++++ SUPPLIED RECORDS ++++
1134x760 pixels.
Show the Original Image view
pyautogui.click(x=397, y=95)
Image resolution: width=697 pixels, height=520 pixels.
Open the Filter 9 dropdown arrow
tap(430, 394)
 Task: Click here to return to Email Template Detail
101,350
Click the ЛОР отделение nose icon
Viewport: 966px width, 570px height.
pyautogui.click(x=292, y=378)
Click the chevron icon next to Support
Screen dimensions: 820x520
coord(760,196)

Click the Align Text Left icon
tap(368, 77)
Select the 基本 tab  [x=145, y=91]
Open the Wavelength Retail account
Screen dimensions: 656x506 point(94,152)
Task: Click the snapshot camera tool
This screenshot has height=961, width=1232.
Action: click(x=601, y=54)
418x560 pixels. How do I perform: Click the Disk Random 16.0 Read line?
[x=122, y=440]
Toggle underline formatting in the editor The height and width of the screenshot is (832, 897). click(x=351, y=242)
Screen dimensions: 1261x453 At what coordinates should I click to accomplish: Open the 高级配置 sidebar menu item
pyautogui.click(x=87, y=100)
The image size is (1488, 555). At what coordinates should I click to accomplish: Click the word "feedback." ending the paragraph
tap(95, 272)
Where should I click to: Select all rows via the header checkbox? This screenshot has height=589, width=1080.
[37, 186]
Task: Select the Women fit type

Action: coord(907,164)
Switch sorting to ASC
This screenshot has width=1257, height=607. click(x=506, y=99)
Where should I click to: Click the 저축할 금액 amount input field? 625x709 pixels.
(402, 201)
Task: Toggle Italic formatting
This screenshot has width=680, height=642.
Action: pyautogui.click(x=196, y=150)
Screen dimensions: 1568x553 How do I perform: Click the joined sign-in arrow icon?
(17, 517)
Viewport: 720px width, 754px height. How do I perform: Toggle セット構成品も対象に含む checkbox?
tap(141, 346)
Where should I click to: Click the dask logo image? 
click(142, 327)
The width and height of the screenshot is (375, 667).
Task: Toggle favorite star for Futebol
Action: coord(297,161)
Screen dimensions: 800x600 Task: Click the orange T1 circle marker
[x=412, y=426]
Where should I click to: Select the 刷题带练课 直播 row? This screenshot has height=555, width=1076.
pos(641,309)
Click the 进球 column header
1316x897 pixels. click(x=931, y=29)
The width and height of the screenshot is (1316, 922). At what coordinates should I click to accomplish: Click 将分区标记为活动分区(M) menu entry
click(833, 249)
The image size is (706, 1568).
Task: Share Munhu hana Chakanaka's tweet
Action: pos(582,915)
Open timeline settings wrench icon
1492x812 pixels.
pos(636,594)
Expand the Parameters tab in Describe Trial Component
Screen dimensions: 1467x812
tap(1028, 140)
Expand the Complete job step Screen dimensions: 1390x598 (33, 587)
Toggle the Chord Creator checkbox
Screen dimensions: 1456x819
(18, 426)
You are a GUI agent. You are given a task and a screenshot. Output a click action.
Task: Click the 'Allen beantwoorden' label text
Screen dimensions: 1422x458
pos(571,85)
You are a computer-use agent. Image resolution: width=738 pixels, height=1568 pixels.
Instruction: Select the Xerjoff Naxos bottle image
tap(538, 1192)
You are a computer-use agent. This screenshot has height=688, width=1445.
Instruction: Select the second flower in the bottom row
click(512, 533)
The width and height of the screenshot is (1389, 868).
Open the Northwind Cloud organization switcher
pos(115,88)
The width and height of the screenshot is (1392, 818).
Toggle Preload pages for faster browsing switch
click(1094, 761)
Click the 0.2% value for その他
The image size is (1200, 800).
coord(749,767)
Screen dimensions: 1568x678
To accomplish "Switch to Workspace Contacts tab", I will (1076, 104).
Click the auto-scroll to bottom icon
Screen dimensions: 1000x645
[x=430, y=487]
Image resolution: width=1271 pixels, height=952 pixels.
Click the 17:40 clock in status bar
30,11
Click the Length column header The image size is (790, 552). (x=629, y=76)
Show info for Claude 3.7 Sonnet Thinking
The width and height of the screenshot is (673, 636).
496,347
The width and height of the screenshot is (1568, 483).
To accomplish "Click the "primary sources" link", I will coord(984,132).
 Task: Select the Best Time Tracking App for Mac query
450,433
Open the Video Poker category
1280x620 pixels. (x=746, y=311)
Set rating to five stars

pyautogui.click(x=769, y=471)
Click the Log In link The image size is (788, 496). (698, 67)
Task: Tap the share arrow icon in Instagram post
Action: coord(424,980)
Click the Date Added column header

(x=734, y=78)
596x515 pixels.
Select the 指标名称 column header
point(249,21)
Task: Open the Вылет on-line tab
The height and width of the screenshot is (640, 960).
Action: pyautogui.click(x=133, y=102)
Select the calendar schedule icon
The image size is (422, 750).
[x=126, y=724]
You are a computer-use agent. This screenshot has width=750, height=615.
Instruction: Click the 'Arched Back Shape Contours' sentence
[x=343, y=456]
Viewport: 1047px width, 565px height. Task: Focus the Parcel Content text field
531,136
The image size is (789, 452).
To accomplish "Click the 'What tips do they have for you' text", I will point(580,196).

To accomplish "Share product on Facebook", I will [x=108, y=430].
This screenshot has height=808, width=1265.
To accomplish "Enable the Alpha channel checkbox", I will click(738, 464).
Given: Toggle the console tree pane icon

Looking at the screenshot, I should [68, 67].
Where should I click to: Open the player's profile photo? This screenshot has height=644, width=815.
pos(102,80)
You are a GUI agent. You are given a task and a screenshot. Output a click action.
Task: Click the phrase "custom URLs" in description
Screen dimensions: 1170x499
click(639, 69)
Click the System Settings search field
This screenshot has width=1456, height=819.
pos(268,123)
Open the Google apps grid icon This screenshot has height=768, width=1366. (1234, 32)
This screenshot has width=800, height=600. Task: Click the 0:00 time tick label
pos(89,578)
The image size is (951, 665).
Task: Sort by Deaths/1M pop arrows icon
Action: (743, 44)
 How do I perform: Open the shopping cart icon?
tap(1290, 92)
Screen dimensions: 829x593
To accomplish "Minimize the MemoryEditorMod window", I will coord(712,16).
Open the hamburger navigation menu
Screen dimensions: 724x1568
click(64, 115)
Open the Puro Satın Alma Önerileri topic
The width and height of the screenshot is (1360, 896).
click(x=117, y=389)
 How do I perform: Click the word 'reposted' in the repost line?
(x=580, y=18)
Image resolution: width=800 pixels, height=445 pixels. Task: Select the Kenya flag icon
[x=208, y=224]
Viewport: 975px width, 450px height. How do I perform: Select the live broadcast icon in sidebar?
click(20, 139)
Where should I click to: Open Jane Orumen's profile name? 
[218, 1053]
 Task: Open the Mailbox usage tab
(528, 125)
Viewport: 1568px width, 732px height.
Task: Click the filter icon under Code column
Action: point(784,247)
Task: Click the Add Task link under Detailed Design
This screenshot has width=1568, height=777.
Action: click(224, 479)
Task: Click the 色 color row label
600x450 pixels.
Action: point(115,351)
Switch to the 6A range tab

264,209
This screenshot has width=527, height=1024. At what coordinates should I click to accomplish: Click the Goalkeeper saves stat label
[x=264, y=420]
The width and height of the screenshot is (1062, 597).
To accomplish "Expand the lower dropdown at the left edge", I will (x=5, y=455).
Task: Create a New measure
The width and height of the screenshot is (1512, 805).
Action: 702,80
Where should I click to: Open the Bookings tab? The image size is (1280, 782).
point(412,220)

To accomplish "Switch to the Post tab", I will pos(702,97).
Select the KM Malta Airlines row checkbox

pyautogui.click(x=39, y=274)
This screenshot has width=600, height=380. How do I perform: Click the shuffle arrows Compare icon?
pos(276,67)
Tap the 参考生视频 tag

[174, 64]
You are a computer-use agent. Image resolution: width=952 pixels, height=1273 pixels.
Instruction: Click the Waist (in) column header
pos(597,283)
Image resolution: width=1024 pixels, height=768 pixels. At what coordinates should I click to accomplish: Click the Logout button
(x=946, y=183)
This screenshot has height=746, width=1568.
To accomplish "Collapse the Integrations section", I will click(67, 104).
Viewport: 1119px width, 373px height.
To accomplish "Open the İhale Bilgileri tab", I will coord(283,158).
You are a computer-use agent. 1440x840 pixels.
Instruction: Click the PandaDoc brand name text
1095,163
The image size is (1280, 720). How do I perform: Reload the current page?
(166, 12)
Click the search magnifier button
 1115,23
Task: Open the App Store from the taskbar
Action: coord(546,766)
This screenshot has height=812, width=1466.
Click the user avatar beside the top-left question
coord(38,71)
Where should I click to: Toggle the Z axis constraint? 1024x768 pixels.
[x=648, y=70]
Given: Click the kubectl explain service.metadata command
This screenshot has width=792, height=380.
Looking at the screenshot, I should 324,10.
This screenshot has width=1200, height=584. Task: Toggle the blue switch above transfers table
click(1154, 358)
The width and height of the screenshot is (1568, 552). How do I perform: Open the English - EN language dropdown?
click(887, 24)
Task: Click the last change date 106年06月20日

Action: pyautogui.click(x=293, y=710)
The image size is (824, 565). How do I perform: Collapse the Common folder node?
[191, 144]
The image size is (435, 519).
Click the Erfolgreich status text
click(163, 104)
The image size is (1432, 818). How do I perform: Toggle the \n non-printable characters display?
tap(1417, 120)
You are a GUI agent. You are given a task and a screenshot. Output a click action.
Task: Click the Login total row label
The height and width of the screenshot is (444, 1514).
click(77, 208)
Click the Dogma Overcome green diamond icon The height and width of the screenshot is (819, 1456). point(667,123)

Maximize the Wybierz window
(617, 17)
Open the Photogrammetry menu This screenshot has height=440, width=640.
++++
EXERCISE INSTRUCTIONS
Beginning at the line with "Open the Wavelength Retail account" and ending at the line with "Toggle underline formatting", reproduce each line of the data above exactly, and add no other lines.

SOLUTION BELOW
Open the Wavelength Retail account
Screen dimensions: 656x506 point(94,152)
Task: Click the snapshot camera tool
This screenshot has height=961, width=1232.
Action: click(x=601, y=54)
418x560 pixels. How do I perform: Click the Disk Random 16.0 Read line?
[x=122, y=440]
Toggle underline formatting in the editor The height and width of the screenshot is (832, 897). click(x=351, y=242)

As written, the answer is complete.